Your instructions: Copy nothing but the lines below, from the one with "You are a computer-use agent." through the one with "Open the @floricuas handle", exactly as written; no pictures should appear.

Dataset excerpts:
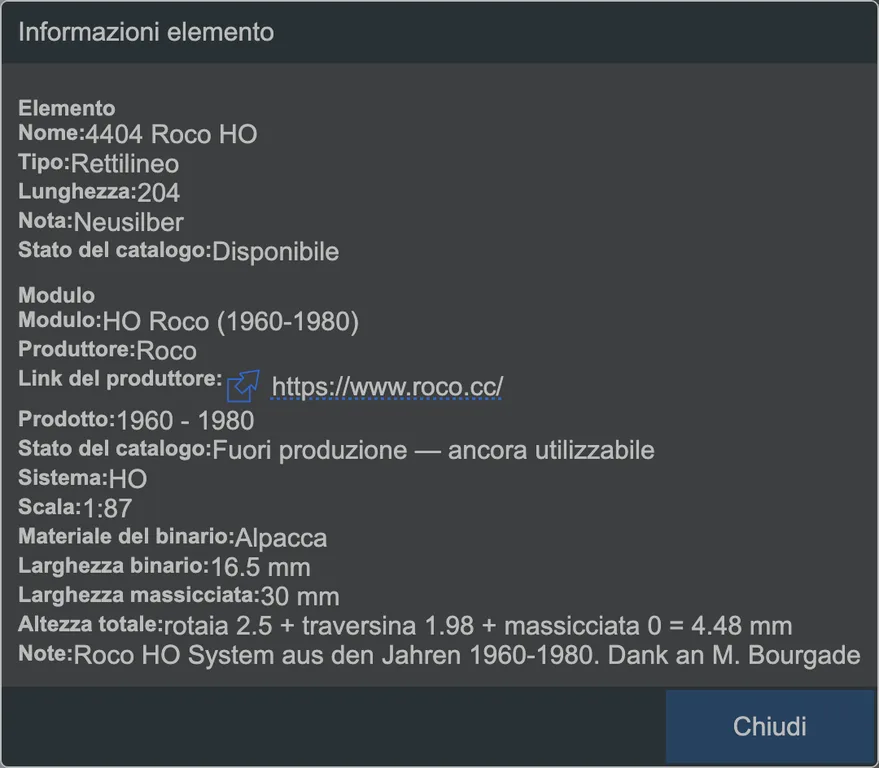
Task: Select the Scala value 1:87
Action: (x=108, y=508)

---

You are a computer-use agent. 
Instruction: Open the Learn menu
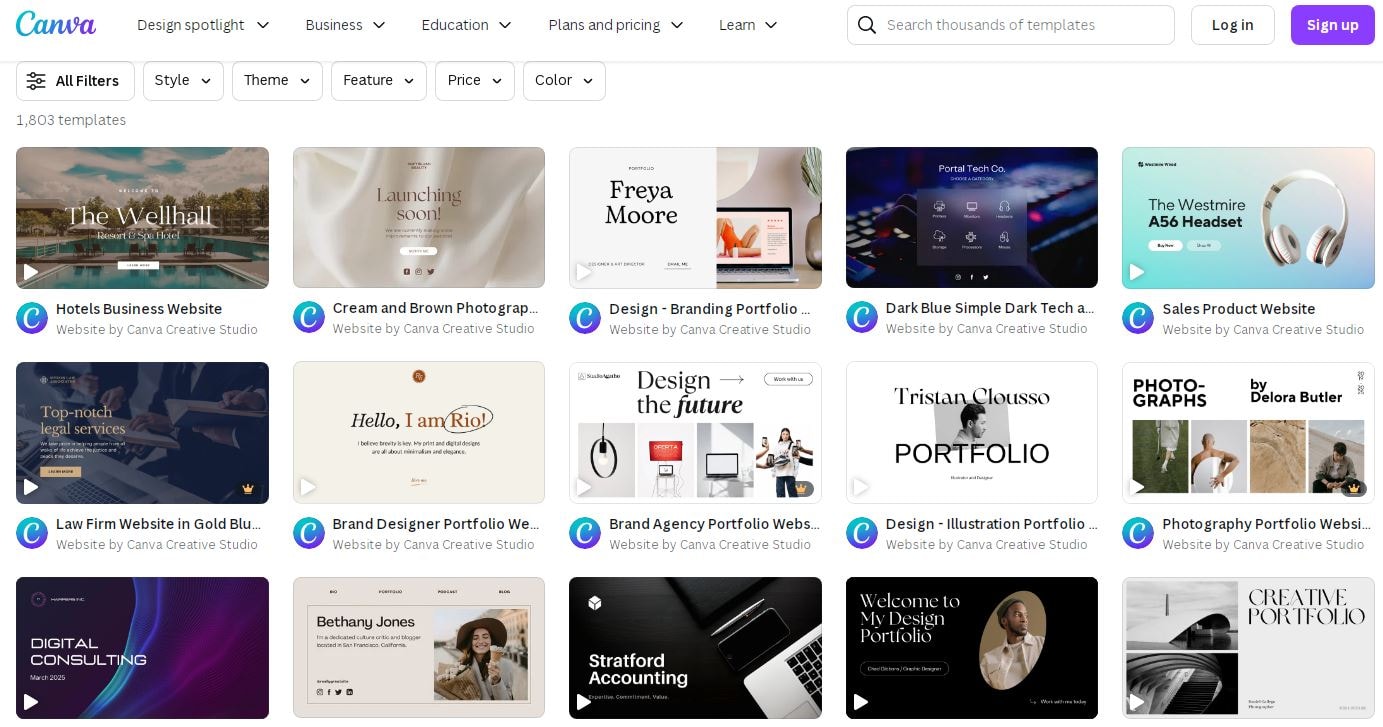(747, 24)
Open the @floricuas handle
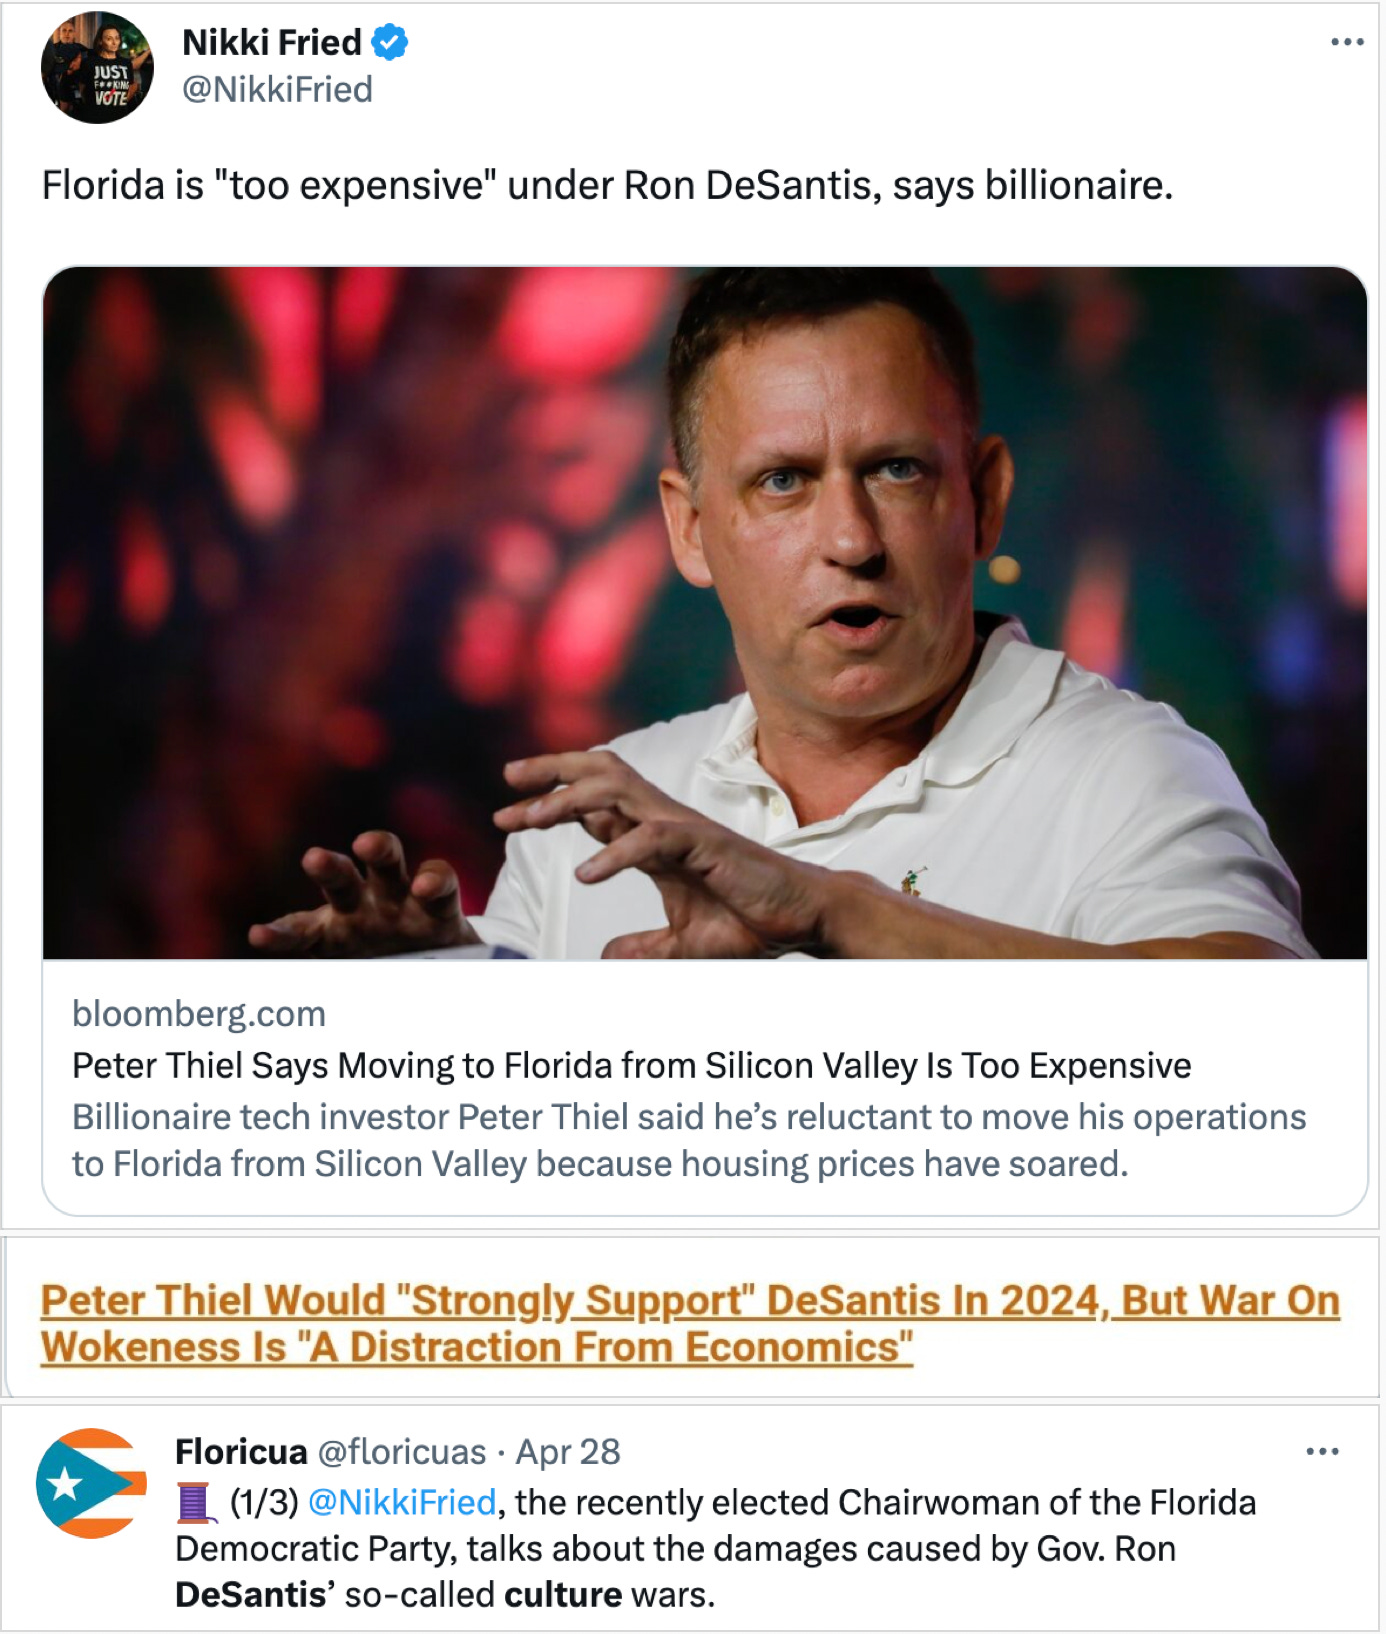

Exercise output:
You are a computer-use agent. 
Instruction: Open the Learn menu
(747, 24)
Open the @floricuas handle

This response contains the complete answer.